Livingston glanced around as if he expected a Tifton to pop out from behind a bush. “It might involve an American.”
This was something. She remembered quite well Mr. Ince’s letters that went to an American in Connecticut and occasionally in Boston.
The butler lowered his voice even farther. “The footman overheard comments in the public house from Mr. Clare, the solicitor.”
“To what effect?” There. She wouldn’t ask anything more, because she remembered kind letters to and from America.
“The story circulating around the manor––mind you, it’s rumor and I wouldn’t put much credence in anything the footman says––is that Mr. Ince left some money, and it might involve this American.”
“Just rumors, sir,” Maddie said. His name is Amos Foster and somehow Mr. Ince is his grandfather , she could have added, but knew better.

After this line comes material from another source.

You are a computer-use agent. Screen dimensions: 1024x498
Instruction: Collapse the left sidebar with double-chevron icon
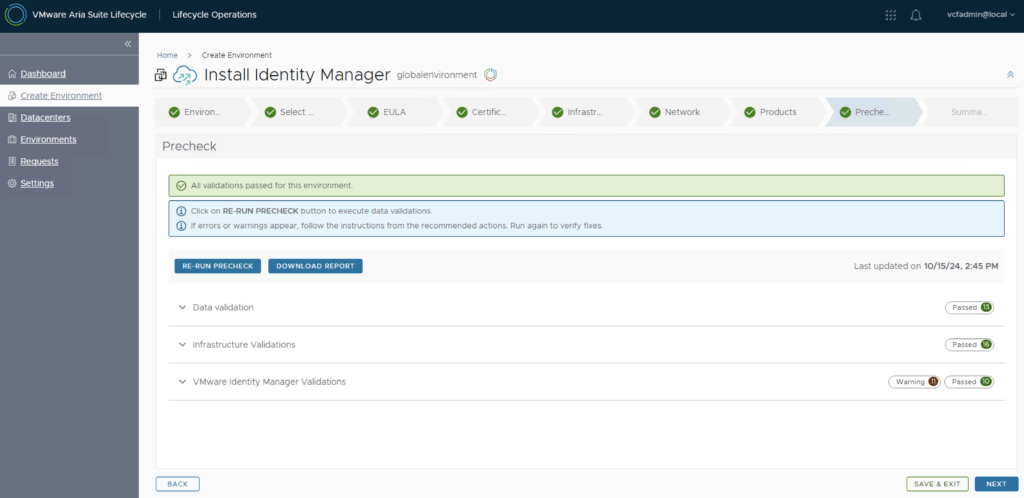[x=128, y=44]
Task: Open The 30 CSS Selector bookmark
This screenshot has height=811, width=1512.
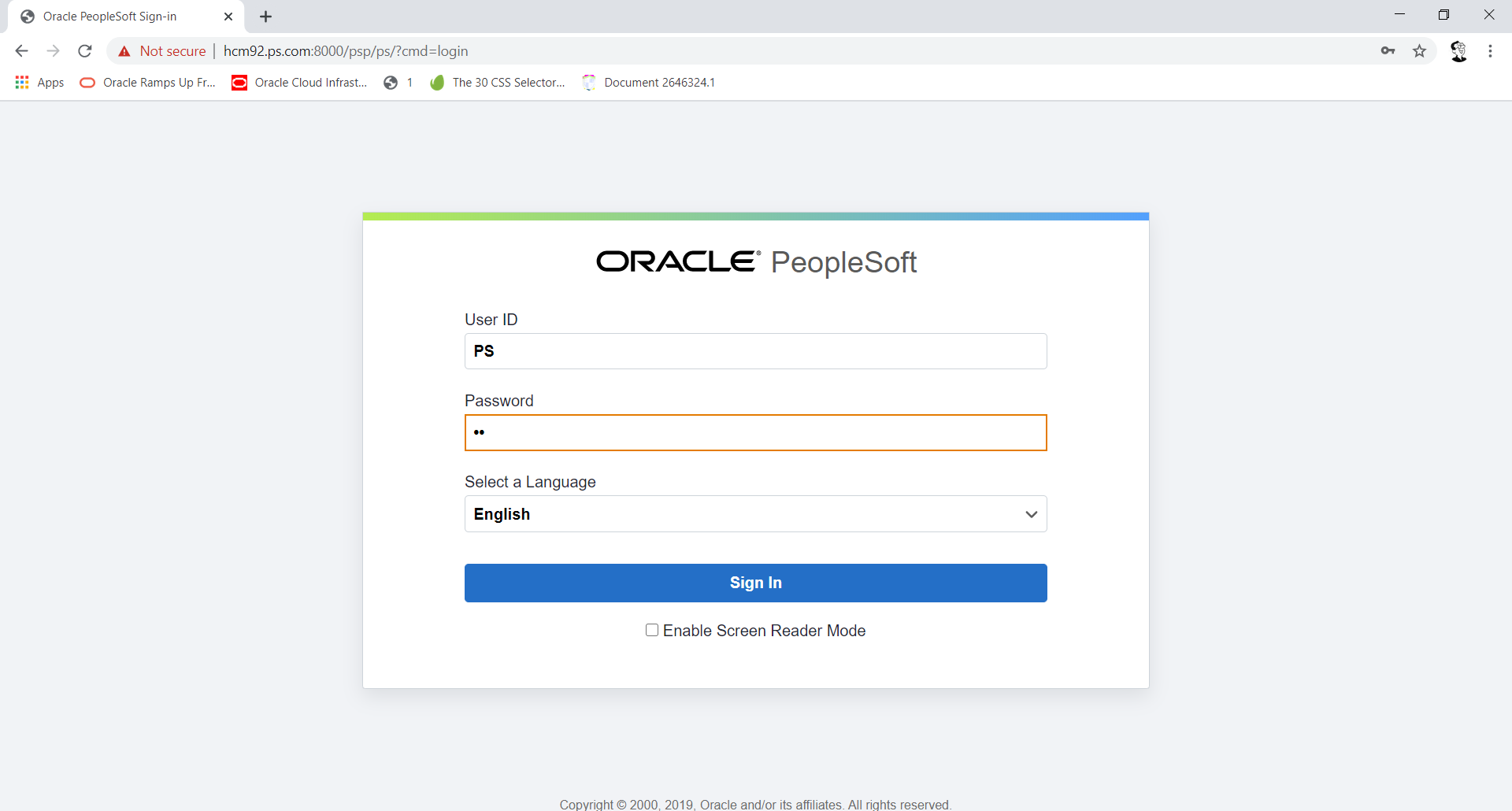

“I suspect as much,” Livingston replied. The butler managed a well-mannered chuckle. “I doubt there is anything to it.”
As Maddie started down the lane, she thought about the letters that Mr. Ince had written to Amos that he never sent, because of war between the United States and England, which precluded all commerce. If that wasn’t enough, the animosity of Napoleon meant that ships sailing from America to anywhere else could be seized, too. The newspapers she read in the circulating library called them Orders in Council, and the Berlin and Milan Decrees. To Maddie it was just one more aggravation of war.
“I will write anyway and keep my letters in this cardboard sleeve,” Mr. Ince had told her. “Perhaps someday I can mail them. A war can’t last forever, can it?”
Now at last, the war was over, with the French defeated at Waterloo, opening the seaways in all directions. Maybe Amos and the American were one and the same. If he came to visit the Tiftons, she doubted she would ever see him. No Tifton at the manor would ever call attention to poor relatives living over a library.
Still, it would be good to give those letters to the American possibly coming to visit, if he really existed. It was all speculation.
As she passed Number Fourteen on her way home, Maddie resolved to forget the matter.